For me the cross looks an awful lot like a plus sign, and I’m still having anxiety dreams about my calculus class in college. But at least with math, there is a neat, tidy equation that (for mathematicians anyway) computes perfectly. If you add A to C, and then subtract B, and divide by D, you get F (at least I do in my nightmares).
But your system of crosses isn’t so systematic. The deaths and diagnoses and diseases happen randomly, with no apparent order. The life inside the mind of this mentally ill addict looks worse than a calculus classroom–with plus signs all over. Every time I attempt a healthier behavior, I mourn a loss, an attachment, a comfort. It’s Lent 24/7 in this brain–no dispensations allowed, not even on Sunday’s or on my birthday.
“We all have a tower,” I heard in church yesterday (in between trips to the bathroom for Katherine). I know what mine is—the four-story apartment (not to be confused with Teresa of Avila’s interior castle or Thomas Merton’s Seven Storey Mountain) of recovery from addiction and depression. It’s got roof deck, where I can enjoy the gifts mental health and peace of mind. But I get up there about as often as a lunar eclipse timed with my period.
Today I’m hunkering down in the basement with my Hershey’s dark chocolate bar, fighting no fewer than four addictions. I want a glass of Merlot to quiet the noisy crowd in my mind, the comfort of an unhealthy friendship, the emotional rollercoaster ride of a dysfunctional relationship (so that I don’t have to feel the awkwardness of being alone with myself), a triple-espresso and lung rockets (Marlboro Lights) to give me the quick rush. And that’s just for starters.
Everywhere I turn in my four-story apartment, there’s an opportunity to self-destruct. There is anxiety and fear gnawing at me.
“You must carry your own cross,” you say (or at least according to Luke). Is there any wiggle room there? I was hoping for a little softer directive on the to-do list: make a peanut butter and jelly sandwich for the homeless shelter two miles away (if they don’t have peanut allergies), direct the pumpkin patch fundraiser for church, or maybe baby sit the Eucharist in the adoration chapel an hour a week?
God, by every standard, I am among one of the most blessed persons on earth. I have abundant gifts from you and then some. But this morning, right here and right now, I am overwhelmed with sadness and loss. I feel like I am so far away from your peace.
Does this mean you are closer to me? “When you are feeling miserable inside,” writes Mother Teresa, “look at the cross and you will know what is happening.”
Will I? I know that you love me, and all your creatures, especially those who were inside the toppling towers of 9/11 and their families. But why do we have to suffer to feel closer to you? Why this redundant theme of the cross?
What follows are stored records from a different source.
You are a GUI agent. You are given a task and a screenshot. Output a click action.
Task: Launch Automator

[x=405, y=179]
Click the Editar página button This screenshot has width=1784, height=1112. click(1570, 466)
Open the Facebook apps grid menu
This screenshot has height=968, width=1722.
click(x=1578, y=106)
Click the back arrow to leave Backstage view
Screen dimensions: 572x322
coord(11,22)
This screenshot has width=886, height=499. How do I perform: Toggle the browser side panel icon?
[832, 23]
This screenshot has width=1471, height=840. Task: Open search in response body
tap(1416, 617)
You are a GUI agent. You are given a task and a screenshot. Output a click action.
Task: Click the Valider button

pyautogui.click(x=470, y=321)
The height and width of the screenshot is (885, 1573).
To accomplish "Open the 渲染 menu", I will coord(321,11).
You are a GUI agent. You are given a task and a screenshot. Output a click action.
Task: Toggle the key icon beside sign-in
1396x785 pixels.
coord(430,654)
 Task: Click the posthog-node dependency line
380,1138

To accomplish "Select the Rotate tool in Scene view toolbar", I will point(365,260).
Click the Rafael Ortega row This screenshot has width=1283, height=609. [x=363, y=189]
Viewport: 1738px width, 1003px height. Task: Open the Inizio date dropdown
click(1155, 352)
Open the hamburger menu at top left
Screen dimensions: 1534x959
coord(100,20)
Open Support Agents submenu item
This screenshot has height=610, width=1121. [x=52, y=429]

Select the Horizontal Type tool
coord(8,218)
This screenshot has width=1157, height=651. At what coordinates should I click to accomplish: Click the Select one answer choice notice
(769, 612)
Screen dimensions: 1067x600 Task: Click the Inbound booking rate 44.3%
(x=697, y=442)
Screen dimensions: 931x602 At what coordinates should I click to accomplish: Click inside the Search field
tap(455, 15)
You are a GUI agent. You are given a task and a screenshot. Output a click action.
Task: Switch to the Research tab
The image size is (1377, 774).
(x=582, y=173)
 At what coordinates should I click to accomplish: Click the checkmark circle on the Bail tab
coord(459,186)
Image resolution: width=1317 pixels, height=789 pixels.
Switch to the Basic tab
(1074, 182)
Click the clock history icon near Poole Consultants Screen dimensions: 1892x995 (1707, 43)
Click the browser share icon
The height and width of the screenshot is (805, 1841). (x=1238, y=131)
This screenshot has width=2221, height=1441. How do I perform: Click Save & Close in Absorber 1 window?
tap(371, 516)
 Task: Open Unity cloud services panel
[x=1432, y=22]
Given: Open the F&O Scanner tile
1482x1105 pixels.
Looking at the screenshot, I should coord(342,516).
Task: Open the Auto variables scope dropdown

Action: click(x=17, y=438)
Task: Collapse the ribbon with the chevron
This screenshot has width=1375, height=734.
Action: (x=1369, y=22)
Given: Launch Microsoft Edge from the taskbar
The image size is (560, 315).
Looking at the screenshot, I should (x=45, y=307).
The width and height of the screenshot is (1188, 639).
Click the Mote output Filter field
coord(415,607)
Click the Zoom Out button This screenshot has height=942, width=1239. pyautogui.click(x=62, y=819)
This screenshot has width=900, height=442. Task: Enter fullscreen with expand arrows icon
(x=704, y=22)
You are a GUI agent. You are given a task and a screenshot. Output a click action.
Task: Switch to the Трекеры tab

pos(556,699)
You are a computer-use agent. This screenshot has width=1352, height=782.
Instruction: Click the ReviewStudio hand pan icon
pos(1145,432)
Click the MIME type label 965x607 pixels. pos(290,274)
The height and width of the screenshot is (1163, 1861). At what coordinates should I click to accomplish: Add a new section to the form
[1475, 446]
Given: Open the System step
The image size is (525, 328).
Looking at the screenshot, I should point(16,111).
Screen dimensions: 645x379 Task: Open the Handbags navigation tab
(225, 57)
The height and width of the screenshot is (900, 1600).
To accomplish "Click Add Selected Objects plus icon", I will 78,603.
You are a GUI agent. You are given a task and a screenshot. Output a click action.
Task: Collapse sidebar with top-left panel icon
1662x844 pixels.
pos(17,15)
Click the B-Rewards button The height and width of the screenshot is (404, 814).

Mother Teresa found meaning in suffering. Because she attached it to your cross. That is why she is on the fast track to sainthood, and I’m floating somewhere in purgatory. “Suffering in itself is nothing; but suffering shared with Christ’s passion is a wonderful gift,” she wrote. “Man’s most beautiful gift is that he can share in the passion of Christ. Yes, a gift and a sign of his love; because this is how his Father proved that he loved the world—by giving his Son to die for us.”
I want to be more like her. I swear I do. Teach me to love my cross, O God, and direct me to the most comfortable spot inside my four-story apartment.